Document segment =>
However, the difference between a current that can be used to run, say, a sewing machine and a current used as a method of destruction, however, is a matter of timing. If the amount of electricity used to run a sewing machine for an hour is released in a millionth of a second, it would have a very different, and negative, effect on the sewing machine.

Tesla said his transmitter could produce 100 million volts of pressure with currents up to 1000 amperes which is a power level of 100 billion watts.

 

If it was resonating at a radio frequency of 2 MHz, then the energy released during one period of its oscillation would be 100,000,000,000,000,000 (1016) Joules of energy, or roughly the amount of energy released by the explosion of 10 megatons of TNT.

Such a transmitter, would be capable of projecting the energy of a nuclear warhead by radio.

 

Any location in the world could be vaporized at the speed of light

Not unexpectedly, many scientists doubted the technical feasibility of Tesla's wireless power transmission scheme whether for commercial or military purposes. The secret of how through-the-earth broadcast power was found not in the theories of electrical engineering, but in the realm of high energy physics.

Dr. Andrija Puharich, in 1976, was the first to point out that Tesla's power transmission system could not be explained by the laws of classical electrodynamics, but, rather, in terms of relativistic transformations in high energy fields. He noted that according to Dirac's theory of the electron, when one of those particles encountered its oppositely charged member, a positron, the two particles would annihilate each other.

 

Because energy can neither be destroyed nor created the energy of the two former particles are transformed into an electromagnetic wave.

 

The opposite, of course, holds true. If there is a strong enough electric field, two opposite charges of electricity are formed where there was originally no charge at all. This type of transformation usually takes place near the intense field near an atomic nucleus, but it can also manifest without the aid of a nuclear catalyst if an electric field has enough energy.

 

Puharich's involved mathematical treatment demonstrated that power levels in a Tesla transmitter were strong enough to cause such pair production.

The mechanism of pair production offers a very attractive explanation for the ground transmission of power. Ordinary electrical currents do not travel far through the earth. Dirt has a high resistance to electricity and quickly turns currents into heat energy that is wasted.

Information shown =>
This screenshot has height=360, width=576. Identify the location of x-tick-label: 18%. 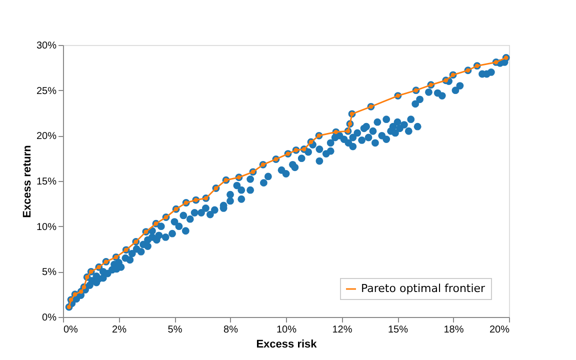
(454, 330).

What you need to do =>
1. From the passage on Tesla's transmitter, copy the stretch from "The opposite, of" through "such pair production." word for word.
2. According to the passage on Tesla's transmitter, what voltage did Tesla say his transmitter could produce?
3. Name every person mentioned in the passage on Tesla's transmitter.

Solved tasks =>
1.
The opposite, of course, holds true. If there is a strong enough electric field, two opposite charges of electricity are formed where there was originally no charge at all. This type of transformation usually takes place near the intense field near an atomic nucleus, but it can also manifest without the aid of a nuclear catalyst if an electric field has enough energy.

 

Puharich's involved mathematical treatment demonstrated that power levels in a Tesla transmitter were strong enough to cause such pair production.

2. 100 million volts

3. Tesla, Dr. Andrija Puharich, Dirac